Getting out of Letter of Agreement???

This forum made possible through the generous support of SDN members, donors, and sponsors. Thank you.

cabalaska

New Member
10+ Year Member
Joined
Jun 25, 2010
Messages
2
Reaction score
0
A program wants me to sign and return a letter of agreement for a residency spot on Thursday (Feb 17), but there is another program that is interested in me also, but they are not making any calls/decisions until Friday (18th). If I sign and return the letter of agreement for the first program (with their contract coming around the end of the month), and then get an offer from the other program on Friday, am I legally bound by signing the letter of agreement to the first program? What do I do?
 
It depends.

First, the whole scenario you describe is a bit strange given the timing, if you're talking about allopathic programs.
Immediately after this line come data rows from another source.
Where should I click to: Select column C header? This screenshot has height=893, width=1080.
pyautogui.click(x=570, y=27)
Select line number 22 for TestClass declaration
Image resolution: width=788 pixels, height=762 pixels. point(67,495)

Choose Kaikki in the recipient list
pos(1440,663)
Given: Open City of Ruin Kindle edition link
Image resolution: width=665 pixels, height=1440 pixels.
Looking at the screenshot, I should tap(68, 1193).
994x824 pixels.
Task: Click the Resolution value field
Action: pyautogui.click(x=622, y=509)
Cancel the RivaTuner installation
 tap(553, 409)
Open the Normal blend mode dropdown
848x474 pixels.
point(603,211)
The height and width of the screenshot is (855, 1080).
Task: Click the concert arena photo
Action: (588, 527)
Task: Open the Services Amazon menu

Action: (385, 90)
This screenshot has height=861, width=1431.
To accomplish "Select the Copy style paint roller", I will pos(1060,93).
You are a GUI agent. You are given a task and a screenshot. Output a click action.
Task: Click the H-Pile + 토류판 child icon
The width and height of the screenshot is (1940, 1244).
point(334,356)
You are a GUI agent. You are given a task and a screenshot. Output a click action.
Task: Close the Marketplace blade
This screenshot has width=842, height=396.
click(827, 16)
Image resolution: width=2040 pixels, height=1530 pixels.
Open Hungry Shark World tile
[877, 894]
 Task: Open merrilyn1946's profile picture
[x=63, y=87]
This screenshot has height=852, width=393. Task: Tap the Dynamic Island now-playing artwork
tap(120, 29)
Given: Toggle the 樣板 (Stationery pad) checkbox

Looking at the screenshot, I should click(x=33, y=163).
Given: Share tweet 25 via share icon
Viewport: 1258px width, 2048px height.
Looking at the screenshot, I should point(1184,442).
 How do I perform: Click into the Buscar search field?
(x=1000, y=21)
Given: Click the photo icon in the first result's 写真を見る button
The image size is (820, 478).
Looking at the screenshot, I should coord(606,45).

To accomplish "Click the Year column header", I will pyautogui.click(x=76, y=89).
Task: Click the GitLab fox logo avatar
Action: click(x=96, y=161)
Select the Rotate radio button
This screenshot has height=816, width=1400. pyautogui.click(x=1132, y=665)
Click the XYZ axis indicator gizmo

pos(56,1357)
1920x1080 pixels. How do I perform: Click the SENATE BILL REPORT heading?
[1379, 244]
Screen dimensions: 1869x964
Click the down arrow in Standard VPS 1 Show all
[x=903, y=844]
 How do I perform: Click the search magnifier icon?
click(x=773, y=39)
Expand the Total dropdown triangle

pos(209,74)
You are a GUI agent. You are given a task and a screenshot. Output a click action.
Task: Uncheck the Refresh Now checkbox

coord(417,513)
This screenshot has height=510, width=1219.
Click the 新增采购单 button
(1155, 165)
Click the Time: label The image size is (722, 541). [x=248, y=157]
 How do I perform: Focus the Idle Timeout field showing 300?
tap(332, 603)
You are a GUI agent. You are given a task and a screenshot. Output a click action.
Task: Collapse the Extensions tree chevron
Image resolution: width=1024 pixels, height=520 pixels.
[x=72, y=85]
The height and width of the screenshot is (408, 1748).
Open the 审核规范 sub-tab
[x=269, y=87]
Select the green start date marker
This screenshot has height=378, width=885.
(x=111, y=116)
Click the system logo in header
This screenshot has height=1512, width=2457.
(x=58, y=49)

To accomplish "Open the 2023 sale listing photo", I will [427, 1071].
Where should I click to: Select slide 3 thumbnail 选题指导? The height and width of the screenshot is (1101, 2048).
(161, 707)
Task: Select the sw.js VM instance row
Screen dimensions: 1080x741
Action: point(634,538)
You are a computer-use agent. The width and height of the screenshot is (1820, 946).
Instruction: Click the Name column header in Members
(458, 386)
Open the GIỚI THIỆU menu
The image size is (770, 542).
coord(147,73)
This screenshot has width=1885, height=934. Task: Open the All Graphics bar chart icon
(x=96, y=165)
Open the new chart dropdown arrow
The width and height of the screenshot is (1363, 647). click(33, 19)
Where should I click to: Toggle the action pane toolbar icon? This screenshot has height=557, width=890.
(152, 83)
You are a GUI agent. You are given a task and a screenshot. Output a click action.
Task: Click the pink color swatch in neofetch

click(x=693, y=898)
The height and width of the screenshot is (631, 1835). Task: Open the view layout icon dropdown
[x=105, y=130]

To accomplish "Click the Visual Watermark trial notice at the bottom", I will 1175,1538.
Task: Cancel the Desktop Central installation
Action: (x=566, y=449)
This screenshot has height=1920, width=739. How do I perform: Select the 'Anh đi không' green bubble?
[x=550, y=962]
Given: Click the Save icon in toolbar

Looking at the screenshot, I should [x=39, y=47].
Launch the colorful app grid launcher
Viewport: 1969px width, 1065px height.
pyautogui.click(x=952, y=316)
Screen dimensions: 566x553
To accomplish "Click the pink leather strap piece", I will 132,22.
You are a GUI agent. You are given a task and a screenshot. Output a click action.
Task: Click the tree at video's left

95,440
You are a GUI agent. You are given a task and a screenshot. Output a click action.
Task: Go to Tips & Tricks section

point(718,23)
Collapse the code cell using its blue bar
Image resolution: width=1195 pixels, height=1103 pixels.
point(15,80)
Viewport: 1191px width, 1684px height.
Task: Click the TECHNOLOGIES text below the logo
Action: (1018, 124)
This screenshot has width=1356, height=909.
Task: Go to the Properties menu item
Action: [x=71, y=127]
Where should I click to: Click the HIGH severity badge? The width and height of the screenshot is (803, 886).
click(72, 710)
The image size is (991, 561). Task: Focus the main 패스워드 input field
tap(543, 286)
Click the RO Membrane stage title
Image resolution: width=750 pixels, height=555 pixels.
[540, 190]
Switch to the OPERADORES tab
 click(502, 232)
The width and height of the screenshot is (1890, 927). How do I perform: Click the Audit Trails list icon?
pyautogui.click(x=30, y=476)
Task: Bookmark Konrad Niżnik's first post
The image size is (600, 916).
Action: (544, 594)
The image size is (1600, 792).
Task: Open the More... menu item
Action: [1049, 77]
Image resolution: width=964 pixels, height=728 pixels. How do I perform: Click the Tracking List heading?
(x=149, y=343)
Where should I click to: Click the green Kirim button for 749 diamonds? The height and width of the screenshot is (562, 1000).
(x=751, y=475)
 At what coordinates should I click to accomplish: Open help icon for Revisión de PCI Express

Rank lists are due next week, and quotas are set, so it would be strange for programs to be offering up spots like this. You could be talking about DO programs (since their match is done). It matters because there is a rule for DO programs in their program requirements which states:

7.4 A trainee who breaches his or her contractual commitment prior to the start of training shall not serve in an AOA-approved program for a period of twelve (12) months following the date of the breach. A trainee who breaches the trainee contract during his/her training shall not serve in an AOA-approved internship or residency until the beginning of the following training year (effective July 1st).

If the first program argues that quitting after signing a letter of agreement (which probably states that you're not going to look for any more positions) is a contract violation, you could lose all spots.

In reality, your question depends on whether you want to know if it's legal to do so, or ethical to do so.

It's not legal, but there may be very little a program can do to you for doing it. It's simply not worth the time and effort to take you to court, and hard to know if a program could prove financial damages, and seems unlikely that you'd be able to pay. But they could, and make your life miserable. Even if you "win", it could be painful and expensive.

Whether it's ethical is a personal question.

My feeling is this: You're a grownup. Grown ups have to make tough decisions. This is one of them. Sign the letter and take the first spot, and give up the second. Or don't sign and try to get the second, but take a risk of getting nothing. Choose, and don't try to scam the system.
 
What if you very nicely ask the 1st program for a 2 day deadline extension?
 
thanks for the replies, i decided to honor the agreement of the first program and feel that was indeed the right choice after all. thanks again.